Distracted driving can have disastrous or deadly consequences, and it’s particularly prevalent, and the effects are especially devastating among younger age groups.

Teen drivers are more likely to engage in distracted driving, meaning nashville carnival games for parties parents may be the first line of defense against it.

Parents sometimes think they’re not going to be able to influence their teen’s driving behaviors or stop them from driving dangerously, but that’s not necessarily the case. Parents play more of a role in the behaviors of their teens than they might think.

The first thing nashville carnival games for parties parents can do is understand distracted driving and the risks it can present. When you’re armed with information, you can make a more compelling point to your teen. For example, do you know that using a hand-held GPS is reported as distracted driving in some states?

Distracted driving can also include things like eating and putting on makeup behind the wheel, and a few states even have laws banning these activities while driving.

The following are some other relevant things to know about teens and distracted driving, as well as ways you can help prevent it for your teen.

Distracted Driving Statistics

There are hundreds of thousands of injuries every year that are the result of distracted driving and in particular, texting and driving.

It’s estimated that one in four accidents in the U.S. is caused by texting and driving, and perhaps even more astounding is the fact that texting while driving is six times more likely to lead to an accident even than driving while drunk.

If your teen is driving while distracted and in particular, driving while texting, it can make it hard for them to react to a situation appropriately, and that can ultimately lead to a crash. This is especially true for teens who are inexperienced drivers.

A few other relevant statistics include:

  • In 2017, there were 3,166 fatalities linked to distracted driving, and it’s believed many others are unreported
  • Around 40% of high school students said they texted or emailed while driving during the past month in a 2017 survey
  • Teen drivers receive the majority of phone calls from their parents
  • Distraction was the main factor in 58% of automobile crashes with drivers between the ages of 16 to 19

Understanding the Laws

Something that both you and your teen need to have an understanding of is that distracted driving isn’t just a safety issue. It’s a legal issue.

Distracted driving can result in fines, and it may also cause your teen to lose their license, so you should reinforce to them that their driving privileges could be out the window if they don’t follow distracted driving laws.

Teens appreciate the freedom of driving, and it’s an important rite of passage, so this may resonate more than telling them safety statistics.

Almost all states have pretty rigorous laws in place regarding the use of mobile devices behind the wheel and distracted driving. Go over these laws and the penalties for not following them with your teen, and also check to see if your local jurisdiction has even more laws on the books that will apply.

Dozens of states have a hand-held phone ban for all drivers, and in 39 states, newer and less experienced drivers are banned from all cell phone use when they’re behind the wheel.

Washington was the first state to ban texting while driving back in 2007, and now texting while driving is banned in 48 states.

All but three states have what’s called primary enforcement, which means police can issue a ticket for texting while driving without any other offense occurring.

Graduated Driver Licensing provisions or GDL have their own restrictions regarding texting while driving and distracted driving, and most states also have laws in place as far as how many passengers a novice driver can have in the car with them. Passengers can also be a form of distracted driving.

Tools and Technology to Prevent Distracted Driving

Along with helping teens understand the repercussions of distracted driving, equip your teen with tools and technology that will make it easier for them. For example, if your teen needs to use a GPS, maybe get them a holder that suctions to the windshield so that they can see without looking down.

If your teen has an older car that doesn’t have Bluetooth capability, you can get them a cable system so they can connect their phone to their car if they need to.

There are apps that can help prevent distracted driving as well, and there are some apps that you can use to get paid for not driving while distracted.

Examples include the Canary app, which can alert you of when there’s texting or internet use behind the wheel. You can also set up the app so that you get alerts if the driver is going over a certain limit, and you can see where the phone is location-wise.

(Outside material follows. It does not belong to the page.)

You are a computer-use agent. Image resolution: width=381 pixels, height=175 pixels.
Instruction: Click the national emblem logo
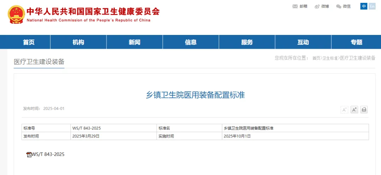click(x=16, y=14)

Another cool tech tool your family can use to combat distracted driving is Glympse. Glympse syncs with the computer of your car and displays information on your dashboard, so you don’t have to look down.

Cellcontrol works with a car’s Bluetooth system, and it automatically prevents drivers from using the phone if their car is in motion.

Technology-wise, iZup is an app that will hold all of your communications, including texts and emails while you’re driving, but it does allow access to 911.

Finally, as a parent, one of the most important and often underrated things you can do to help prevent your teen from driving while distracted is be a good example.

Teens are looking at you and seeing what you’re doing, even when you don’t think they are.

If you’re frequently eating behind the wheel and responding to work emails, your teen is likely to see it as a harmless behavior.

Show your teen how important it is to remain distraction-free by doing it yourself, and they’re more likely to follow suit.